### Work to be completed
Set down, character for character, everything in the records below from the line holding "Task: Select the number 45104353" down to the line holding "Viewport: 1322px width, 308px height.", and no other line.

### Input material
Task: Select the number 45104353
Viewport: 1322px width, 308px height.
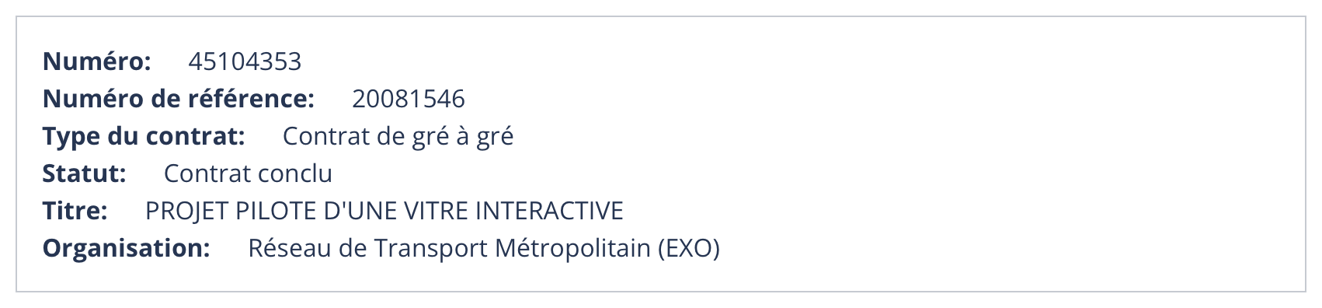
* * *
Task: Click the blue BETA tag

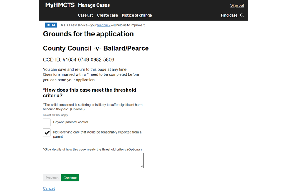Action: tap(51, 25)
* * *
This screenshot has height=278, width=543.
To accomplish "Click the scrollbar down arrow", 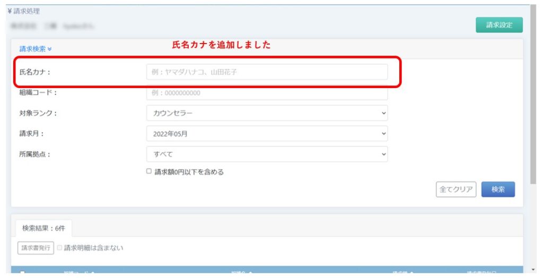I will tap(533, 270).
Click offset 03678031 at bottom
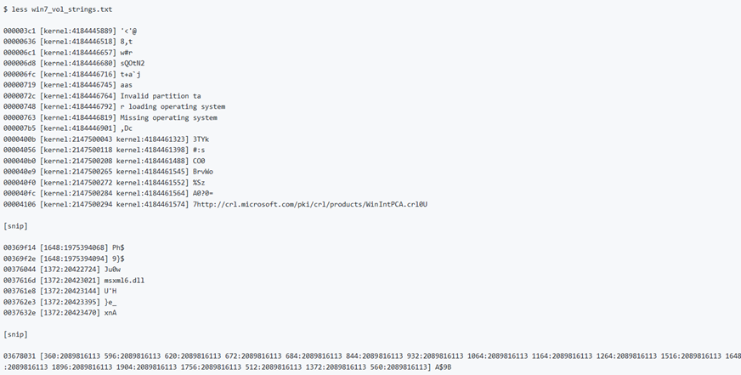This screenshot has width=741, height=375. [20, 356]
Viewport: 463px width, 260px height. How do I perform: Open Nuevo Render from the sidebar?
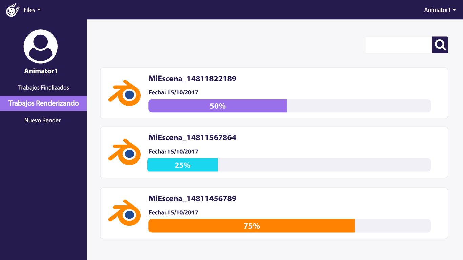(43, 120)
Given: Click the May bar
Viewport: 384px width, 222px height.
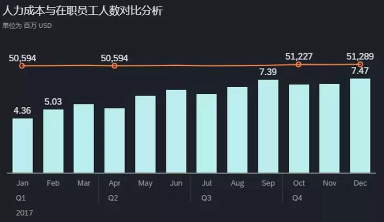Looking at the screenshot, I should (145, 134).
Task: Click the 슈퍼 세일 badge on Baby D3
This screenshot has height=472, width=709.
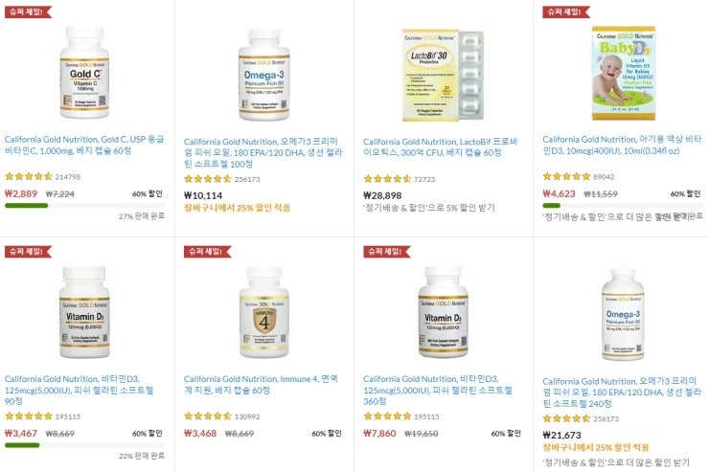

### Response for this exercise
Task: Select the number 45104353
Viewport: 1322px width, 308px height.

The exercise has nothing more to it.